The subject of this book is the implementation of programming languages. Programming language processors are programs that process other programs. The primary examples of language processors are compilers and interpreters.
Programming languages are of central importance in computer science. They are the most fundamental tools of software engineers, who are completely dependent on the quality of the language processors they use. There is an interplay between the design of programming languages and computer instruction sets: compilers must bridge the gap between high-level languages and machine code. And programming language design itself raises strong feelings among computer scientists, as witnessed by the proliferation of language paradigms. Imperative and object-oriented languages are currently dominant in terms of actual usage, and it is on the implementation of such languages that this book focuses.
Programming language implementation is a particularly fascinating topic, in our view, because of its close interplay between theory and practice. Ever since the dawn of computer science, the engineering of language processors has driven, and has been vastly improved by, the development of relevant theories.
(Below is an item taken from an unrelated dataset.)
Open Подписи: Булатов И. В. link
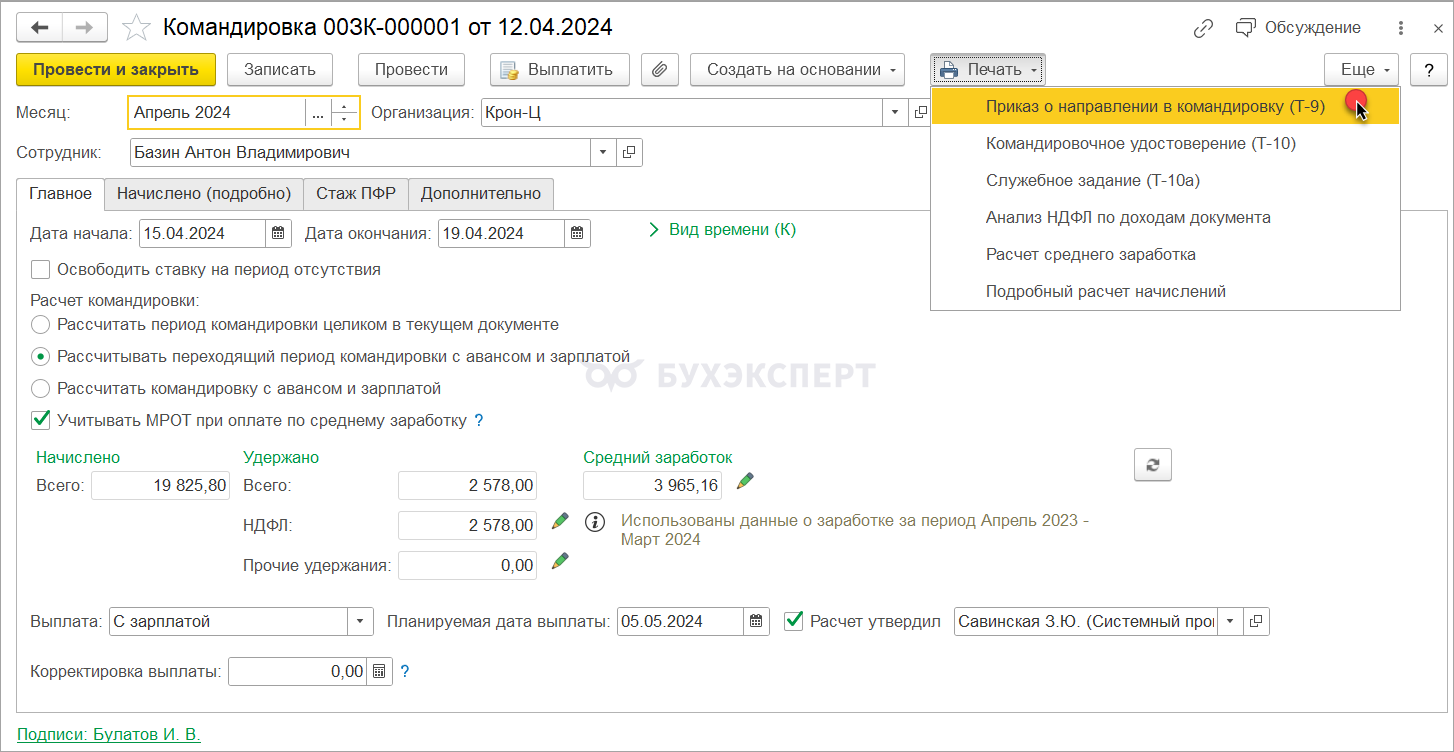Screen dimensions: 1454x752 (109, 734)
Nowadays, the principles of programming language implementation are very well understood. An experienced compiler writer can implement a simple programming language about as fast as he or she can type. The basic techniques are simple yet effective, and can be lucidly presented to students. Once the techniques have been mastered, building a compiler from scratch is essentially an exercise in software engineering.
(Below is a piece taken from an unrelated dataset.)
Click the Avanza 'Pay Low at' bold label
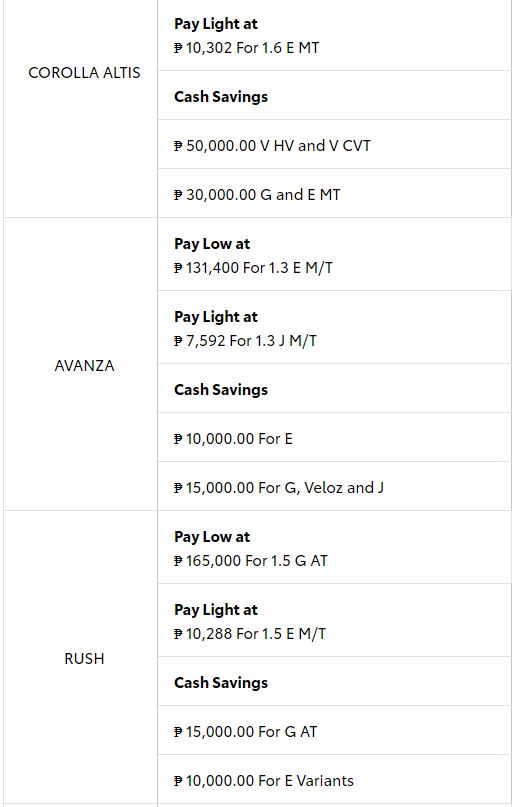 212,244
A textbook example of a compiler is often the first complete program of its size seen by computer science students. Such an example should therefore be an exemplar of good software engineering principles. Regrettably, many compiler textbooks offend these principles. This textbook, based on a total of about twenty-five years' experience of teaching programming language implementation, aims to exemplify good software engineering principles at the same time as explaining the specific techniques needed to build compilers and interpreters.
The book shows how to design and build simple compilers and interpreters using the object-oriented programming language Java. The reasons for this choice are twofold. First, object-oriented methods have emerged as a dominant software engineering technology, yielding substantial improvements in software modularity, maintainability, and reusability. Secondly, Java itself has experienced a prodigious growth in popularity since its appearance as recently as 1994, and that for good technical reasons: Java is simple, consistent, portable, and equipped with an extremely rich class library. Soon we can expect all computer science students to have at least some familiarity with Java. This is the fourth of a series of books on programming languages:
- Programming Language Concepts and Paradigms
- Programming Language Syntax and Semantics
- Programming Language Processors
- Programming Language Processors in Java
Programming Language Concepts and Paradigms studies the concepts underlying programming languages, and the major language paradigms that use these concepts in different ways; in other words, it is about language design. Programming Language Syntax and Semantics shows how we can formally specify the syntax (form) and semantics (meaning) of programming languages. Programming Language Processors studies the implementation of programming languages, examining language processors such as compilers and interpreters, and using Pascal as the implementation language. Programming Language Processors in Java likewise studies the implementation of programming languages, but now using Java as the implementation language and object-oriented design as the engineering principle; moreover, it introduces basic techniques for implementing object-oriented languages.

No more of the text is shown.